I have therefore spent the weekend in a daze of chemical hangover.†††  That no doubt explains why having made it to church, because Wolfgang knows the way, I was actually inquiring about the job‡ vacancies Buck was haranguing us about.  Because I’m so fuzzy-minded I can’t remember that I already have too much socially engaged yatta yatta stuff to do.  There’s a meeting tomorrow night about this apparently.  Maybe I can forget to go.

* * *

* I now have uniformly smooth grey front teeth rather than furrowed speckly brown ones!  Yaaaay!

** We’ve been bonding over our mutual first ownership of terriers.  A Whole Other Life Form, we concur.  I got distracted by the ‘bull’ thing and the grin, and he has a preteen son who wanted his own dog, not a part share in one of the (several) family dogs, and went for a little manic hairy thing.  The paw marks on the ceiling take some getting used to as does the robust response to the hearing of burglars at inappropriate hours.^

^ ‘Inappropriate’ being a mutable term.  During socially sanctioned inappropriate hours I’m available to suppress the little varmint.  It’s when she wants to disembowel the mailperson at 7 or 8 am that I get a little testy.

*** Which is also why I will not have my teeth whitened, and the grey will stay grey.  There are chemical sensitivities I don’t have to find out all the fascinating details of, and elect not to.^

^ The Appalling Perversities of Bodies.  It’s not enough that my multiple chemical sensitivities are probably one of the sources and maintaining causes of my ME but my frelling metabolism burns through anaesthetic with the speed of an exuberant hellhound after a frisky young rabbit, so the frelling dentist has to keep slugging more into me.  ARRRRRGH.

† ‘You could hire a tailor to replace the [disintegrating] lining of your leather jacket^ and wearing Converse All Stars is very bad for your feet.’^^

^ Yep.  I could.  And I probably will as soon as the lining rots away from the bottom hem, so all the stuff that has fallen through the holes in the pockets and now resides lumpily in the gap between lining and leather starts falling to the ground and being lost forever.

Fortunately my last lot of interesting companions for an afternoon never saw Wolfgang.  Wolfgang would have given them life-threatening palpitations.  I met them at the train station in Mauncester, guided them to the obvious photo ops in the obvious picturesque bits of town, and put them back on the train again.+

+ You know what really rankles though?  That I can never think of anything clever and quelling to say at the time.  I just suck it up like a dope and seethe like anything later on.

- WHAT YOU NEED TO DO
Reproduce the part of the blog excerpt that starts with "I have therefore" and goes on through "forget to go.". The entries that come next have no connection to the blog excerpt.

- RECORD EXCERPTS
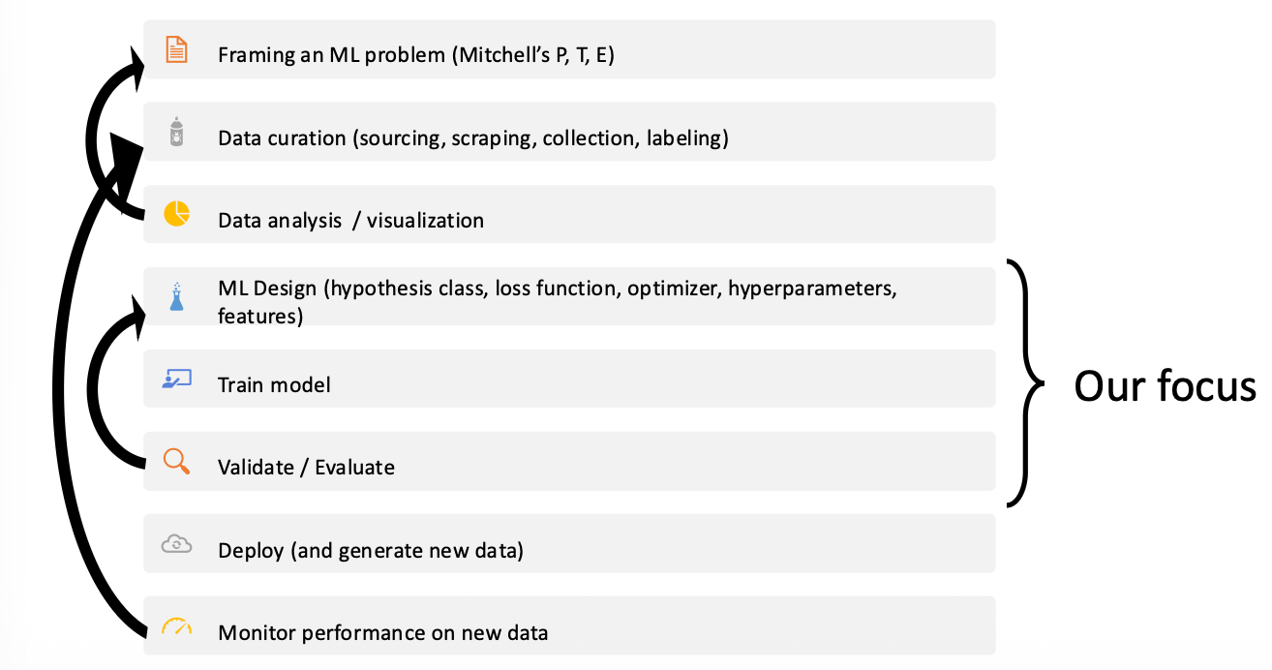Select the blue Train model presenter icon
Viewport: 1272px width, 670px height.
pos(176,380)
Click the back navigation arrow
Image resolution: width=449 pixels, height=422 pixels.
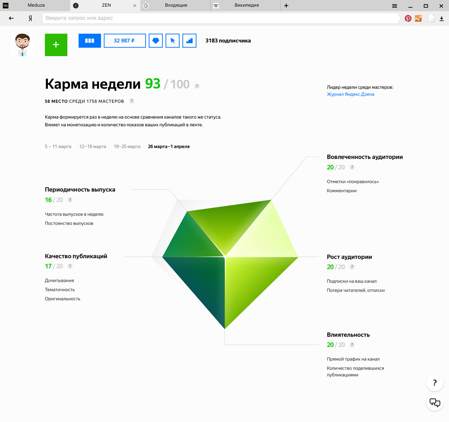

- REPLY
I have therefore spent the weekend in a daze of chemical hangover.†††  That no doubt explains why having made it to church, because Wolfgang knows the way, I was actually inquiring about the job‡ vacancies Buck was haranguing us about.  Because I’m so fuzzy-minded I can’t remember that I already have too much socially engaged yatta yatta stuff to do.  There’s a meeting tomorrow night about this apparently.  Maybe I can forget to go.